Once here, Caswell found his primary interest to be the
law. He was elected the first Nevada County Judge in 1851
and was reelected to another four-year term in 1855. Caswell drafted and implemented the Nevada County Rules of
Court, thereafter used as a model by other California counties; these rules are, even now, considered to be the basis of
jurisprudence in California.
Caswell was initiated a Mason in Lafayette Lodge #29,
but completed his degrees in Nevada Lodge #13, the first
person to be made a Mason therein. Caswell was elected
Master of the lodge in 1868, 1869, 1870 and 1871. In 1873
he was elected an officer in the Grand Lodge of California
and held similar high office in the York Rite and Scottish
Rite bodies of Masonry.
Because of his Masonic interests, Caswell gave up his
practice and moved to San Francisco in1878. At the time of
his death, on November 13, 1900, Caswell appears to have
earned the greatest number of Masonic honors ever
awarded to a Mason in California.
William Morris Stewart, described by Effie Mona Mack
in her History of Nevada as a “lawyer by profession and an
empire builder by force of circumstance,’ was born in
Galen, New York, on August 9, 1825. With a quality prep-school education, Stewart entered Yale University but left a
year before graduation, having been seized with gold fever.
Not particularly successful at mining, Stewart turned to
gambling with even less success. After a short stint at mining again, Stewart joined the law office of John R. McConnell and was soon admitted to practice. Within months,
Stewart was appointed District Attorney of Nevada County
to complete the term of McConnell, who resigned after
being elected state Attorney General in 1853.
In 1854 Governor Bigler appointed Stewart to fill in for
McConnell while McConnell was temporarily out of state.

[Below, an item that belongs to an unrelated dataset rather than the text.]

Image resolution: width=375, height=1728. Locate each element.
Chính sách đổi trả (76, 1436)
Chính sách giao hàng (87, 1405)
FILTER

Thereafter Stewart, thinking he could do better for himself,
moved to San Francisco and entered into a partnership with
Henry S. Foote, a former U.S. Senator and Governor of
Mississippi. Stewart dissolved the partnership in 1856 and
returned to Nevada and Sierra counties, devoting himself to
mining law.
Stewart moved to Virginia City, Utah Territory, in 1860
and began what would be a forty-year career as a mining
law authority. He was elected to the U.S. Senate five times
between 1864 and 1899, and was a confidant of Presidents
Lincoln and Grant.
While in Washington, D.C. Stewart was approached by a
Virginia City acquaintance who needed a job to support a
literary ambition; Stewart got the man a job as a Senate
clerk. The acquaintance was Mark Twain—the literary ambition Innocents Abroad.